In my book, Driven: A Rita Mars Thriller, my protagonist, Rita Mars searches for the killer responsible for her fellow reporter, Bobby Ellis’s death. She determined there was a political target of the story that got him killed and immediately began the search through available sources as to which groups he might have been investigating and who were their members.

She started at the Federal Election Commission. The FEC maintains a searchable database on its website; the Center for Responsive Politics maintains its own website — opensecrets.org — which is designed to be more user-friendly and includes analysis of FEC data.

For state level races, there is followthemoney.org, a joint project of the National Institute on Money and Politics and the Campaign Finance Institute. The site claims its database documents more than $100 billion in contributions, and more than 2 million lobbyist relationships per year.

Other sites will allow you to drill down at the local level. The Virginia Public Access Project has a database on money and politics including local elections in that state. In California, the nonprofit group MapLight includes data about state and local races on its website, as well as information about national campaign finance. Disclosure requirements vary by state and locality and the federal government offers an online directory.

Even with these multi-level sources, Rita found no easy task.  Why?

First, many object to disclosure laws because they believe that such requirements impinge on First Amendment freedoms of speech and association in spite of the Bipartisan Campaign Reform Act of 2002 (BCRA).

Secondly, the Supreme Court determined that disclosure reporting need not occur until the minimum threshold financials provided in the BCRA are triggered. The goal was to ensure that only truly serious candidates would be affected by the disclosure requirements.
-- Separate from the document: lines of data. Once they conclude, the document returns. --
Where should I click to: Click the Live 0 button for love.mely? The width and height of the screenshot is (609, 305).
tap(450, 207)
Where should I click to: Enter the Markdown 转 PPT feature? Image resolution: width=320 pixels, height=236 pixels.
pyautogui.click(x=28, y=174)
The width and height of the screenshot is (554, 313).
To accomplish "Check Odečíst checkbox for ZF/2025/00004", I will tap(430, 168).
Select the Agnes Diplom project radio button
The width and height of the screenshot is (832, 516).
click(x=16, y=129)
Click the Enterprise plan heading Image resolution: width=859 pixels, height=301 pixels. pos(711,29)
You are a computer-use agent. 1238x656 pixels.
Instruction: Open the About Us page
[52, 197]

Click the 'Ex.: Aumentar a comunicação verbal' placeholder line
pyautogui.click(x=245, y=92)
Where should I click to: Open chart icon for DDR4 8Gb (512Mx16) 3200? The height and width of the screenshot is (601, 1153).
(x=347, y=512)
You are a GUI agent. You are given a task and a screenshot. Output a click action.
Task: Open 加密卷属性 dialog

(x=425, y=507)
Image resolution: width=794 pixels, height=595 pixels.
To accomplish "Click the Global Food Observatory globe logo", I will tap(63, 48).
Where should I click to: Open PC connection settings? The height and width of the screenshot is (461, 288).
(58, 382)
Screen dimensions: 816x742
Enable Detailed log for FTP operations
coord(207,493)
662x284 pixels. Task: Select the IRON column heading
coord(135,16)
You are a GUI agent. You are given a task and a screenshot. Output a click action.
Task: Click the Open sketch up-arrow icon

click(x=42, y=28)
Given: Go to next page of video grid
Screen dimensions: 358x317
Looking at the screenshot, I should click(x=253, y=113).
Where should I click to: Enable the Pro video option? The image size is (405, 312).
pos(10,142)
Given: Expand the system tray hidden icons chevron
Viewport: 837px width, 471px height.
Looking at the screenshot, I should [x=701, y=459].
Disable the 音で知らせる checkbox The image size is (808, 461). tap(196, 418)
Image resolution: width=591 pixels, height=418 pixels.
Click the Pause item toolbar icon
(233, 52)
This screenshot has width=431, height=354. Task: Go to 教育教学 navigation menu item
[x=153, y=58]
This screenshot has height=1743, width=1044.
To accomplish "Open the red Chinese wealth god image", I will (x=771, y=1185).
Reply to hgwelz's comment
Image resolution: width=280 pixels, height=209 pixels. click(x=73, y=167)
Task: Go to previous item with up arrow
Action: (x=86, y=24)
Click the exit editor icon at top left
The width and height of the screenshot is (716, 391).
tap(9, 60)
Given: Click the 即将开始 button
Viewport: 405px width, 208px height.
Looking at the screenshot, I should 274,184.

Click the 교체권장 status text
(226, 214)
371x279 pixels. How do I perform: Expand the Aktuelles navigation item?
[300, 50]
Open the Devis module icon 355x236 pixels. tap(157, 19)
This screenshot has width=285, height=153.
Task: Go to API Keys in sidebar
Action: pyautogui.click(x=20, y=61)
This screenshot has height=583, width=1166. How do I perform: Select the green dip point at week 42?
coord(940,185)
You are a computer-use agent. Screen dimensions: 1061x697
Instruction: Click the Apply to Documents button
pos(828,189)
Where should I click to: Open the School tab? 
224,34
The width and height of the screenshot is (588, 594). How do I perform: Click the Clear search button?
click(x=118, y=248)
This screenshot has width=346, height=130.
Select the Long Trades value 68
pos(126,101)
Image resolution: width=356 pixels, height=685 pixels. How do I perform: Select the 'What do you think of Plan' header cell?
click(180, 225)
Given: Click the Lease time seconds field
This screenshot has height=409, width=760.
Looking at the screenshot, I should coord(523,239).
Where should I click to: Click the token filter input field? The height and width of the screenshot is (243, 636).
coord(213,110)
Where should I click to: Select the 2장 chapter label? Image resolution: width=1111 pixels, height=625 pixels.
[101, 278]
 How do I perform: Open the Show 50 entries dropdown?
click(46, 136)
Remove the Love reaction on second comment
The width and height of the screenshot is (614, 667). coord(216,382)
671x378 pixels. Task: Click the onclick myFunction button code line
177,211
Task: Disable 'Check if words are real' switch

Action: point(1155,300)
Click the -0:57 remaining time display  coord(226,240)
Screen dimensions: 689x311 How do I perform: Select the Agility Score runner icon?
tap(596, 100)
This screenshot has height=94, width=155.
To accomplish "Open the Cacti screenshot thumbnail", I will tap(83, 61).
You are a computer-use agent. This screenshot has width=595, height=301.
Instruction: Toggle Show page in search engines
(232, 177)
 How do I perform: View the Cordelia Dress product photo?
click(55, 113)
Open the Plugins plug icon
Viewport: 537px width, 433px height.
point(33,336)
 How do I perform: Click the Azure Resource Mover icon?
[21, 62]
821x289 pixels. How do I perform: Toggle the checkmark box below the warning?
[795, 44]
And then there are the gaping holes:

  1. Groups that spend $12,499 or less in a quarter need not disclose
  2. Outside contractors hired by organizations to lobby have to report work billed at more than $3,000 in a quarter – but that reporting still doesn’t show a full and accurate total.
  3. The most significant level of underreporting is generally attributed to a carve-out in the law that allows some highly-paid political operatives to avoid disclosing any of their lobbying activities. The law is based on semantics and former office holders label themselves “advisors.”  This permits them to avoid registering as lobbyists and so gives them exemption from reporting.
  4. General meetings with special interest groups need not report their sessions or monies spent in conjunction.
  5. Grassroots lobby reporting is not mandated.
  6. In reporting meetings with office holders or government officials, lobbyists indicate only agency or branch of government, not individual names and titles.
  7. There is no accountability or reporting of retired government officials or office holders as to their lobbying of their former agency of employment

The trail Rita followed is long, convoluted and difficult to find. First, she “fingerprinted” her potential suspects, expanding their profile with contacts, family members and other organizations to which they have contributed. What is the fingerprinting Rita did? She utilized best practices of criminal investigation link analysis and social media analysis. These are complex methods and the links I have provided will give you an excellent overview.

From the fingerprint data, Rita categorized each individual or corporation to determine a similarity to Bobby Ellis’s story. This exercise led her to her short list for in-depth investigation. When you read the book, you’ll see how her search took her down the right path.